*** RECORDED DATA Section Begins ***
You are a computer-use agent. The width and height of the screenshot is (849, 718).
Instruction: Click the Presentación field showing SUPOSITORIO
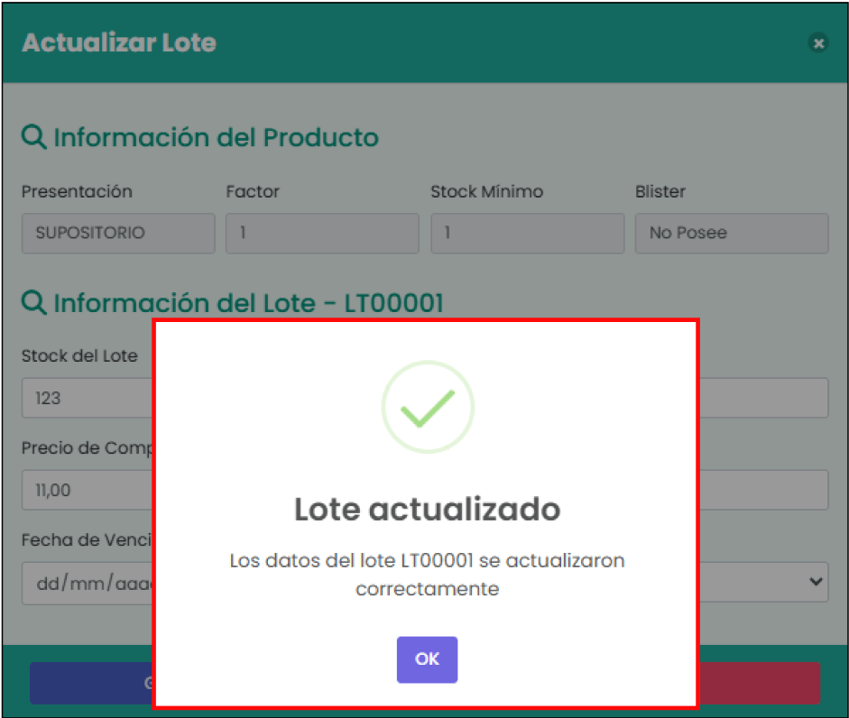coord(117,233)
*** RECORDED DATA Section Ends ***
*** RECORDED DATA Section Begins ***
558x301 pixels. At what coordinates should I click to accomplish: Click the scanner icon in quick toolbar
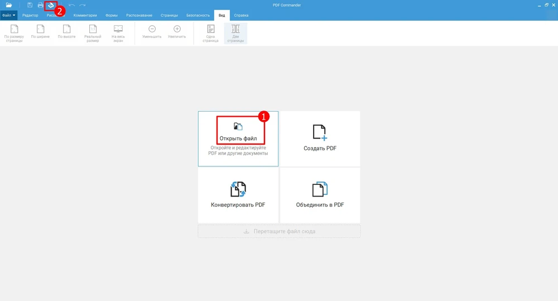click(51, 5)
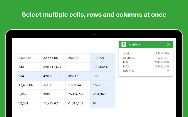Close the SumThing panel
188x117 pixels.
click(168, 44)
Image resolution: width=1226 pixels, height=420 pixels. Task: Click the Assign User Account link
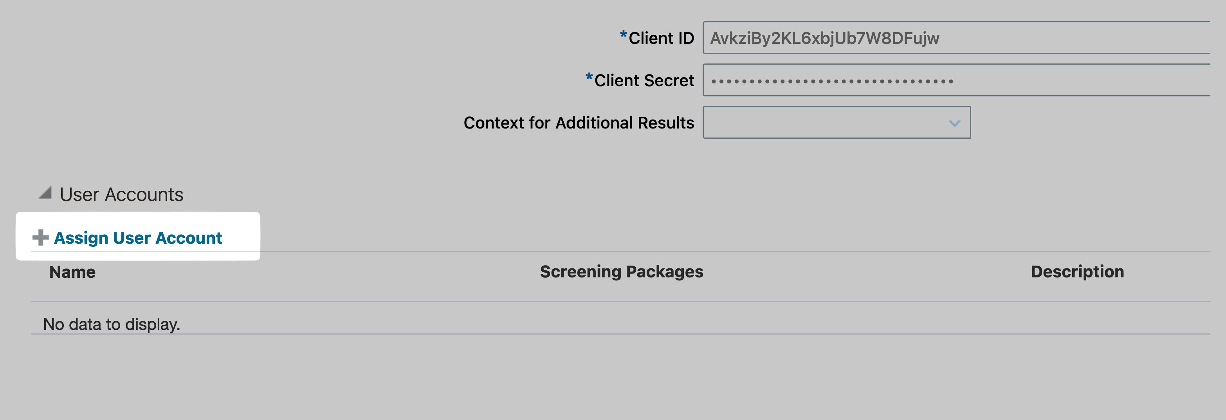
*** RECORDED DATA Section Ends ***
- TASK REQUIREMENTS: Beginning with the line holding "558x301 pixels. At" in the material above, restate word for word each line through the line holding "Image resolution: width=1226", and exclude pictures.

- SOLUTION:
558x301 pixels. At what coordinates should I click to accomplish: Click the scanner icon in quick toolbar
click(51, 5)
Close the SumThing panel
188x117 pixels.
click(168, 44)
Image resolution: width=1226 pixels, height=420 pixels. Task: Click the Assign User Account link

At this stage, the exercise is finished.